● Work request
Filtering the records below, copy only those lines that include the word "computer".

● The data
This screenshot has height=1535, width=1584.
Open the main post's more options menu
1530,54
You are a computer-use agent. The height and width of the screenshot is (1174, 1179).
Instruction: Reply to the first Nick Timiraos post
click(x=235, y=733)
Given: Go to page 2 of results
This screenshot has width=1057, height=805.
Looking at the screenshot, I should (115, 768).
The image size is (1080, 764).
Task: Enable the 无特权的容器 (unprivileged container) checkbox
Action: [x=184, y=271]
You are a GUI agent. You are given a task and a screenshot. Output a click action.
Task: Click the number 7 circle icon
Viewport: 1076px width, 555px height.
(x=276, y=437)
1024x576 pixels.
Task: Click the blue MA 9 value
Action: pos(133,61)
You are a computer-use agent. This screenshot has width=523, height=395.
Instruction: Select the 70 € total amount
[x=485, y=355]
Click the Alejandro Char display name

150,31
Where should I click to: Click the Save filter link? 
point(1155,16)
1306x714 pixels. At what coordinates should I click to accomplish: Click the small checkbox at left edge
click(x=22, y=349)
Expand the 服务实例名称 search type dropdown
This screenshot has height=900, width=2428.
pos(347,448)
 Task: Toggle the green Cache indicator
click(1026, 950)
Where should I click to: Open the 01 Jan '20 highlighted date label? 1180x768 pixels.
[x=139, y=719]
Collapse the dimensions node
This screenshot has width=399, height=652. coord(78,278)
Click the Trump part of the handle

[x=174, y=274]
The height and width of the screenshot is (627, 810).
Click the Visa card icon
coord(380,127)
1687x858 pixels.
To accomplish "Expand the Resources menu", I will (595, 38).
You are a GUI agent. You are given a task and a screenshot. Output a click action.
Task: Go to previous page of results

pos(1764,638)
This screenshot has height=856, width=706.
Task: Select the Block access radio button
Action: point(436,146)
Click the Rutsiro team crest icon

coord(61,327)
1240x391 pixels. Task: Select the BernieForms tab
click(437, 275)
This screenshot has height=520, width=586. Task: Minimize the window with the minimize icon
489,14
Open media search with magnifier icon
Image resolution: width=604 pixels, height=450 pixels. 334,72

● Solution to the exercise
You are a computer-use agent. The height and width of the screenshot is (1174, 1179).
You are a computer-use agent. This screenshot has width=523, height=395.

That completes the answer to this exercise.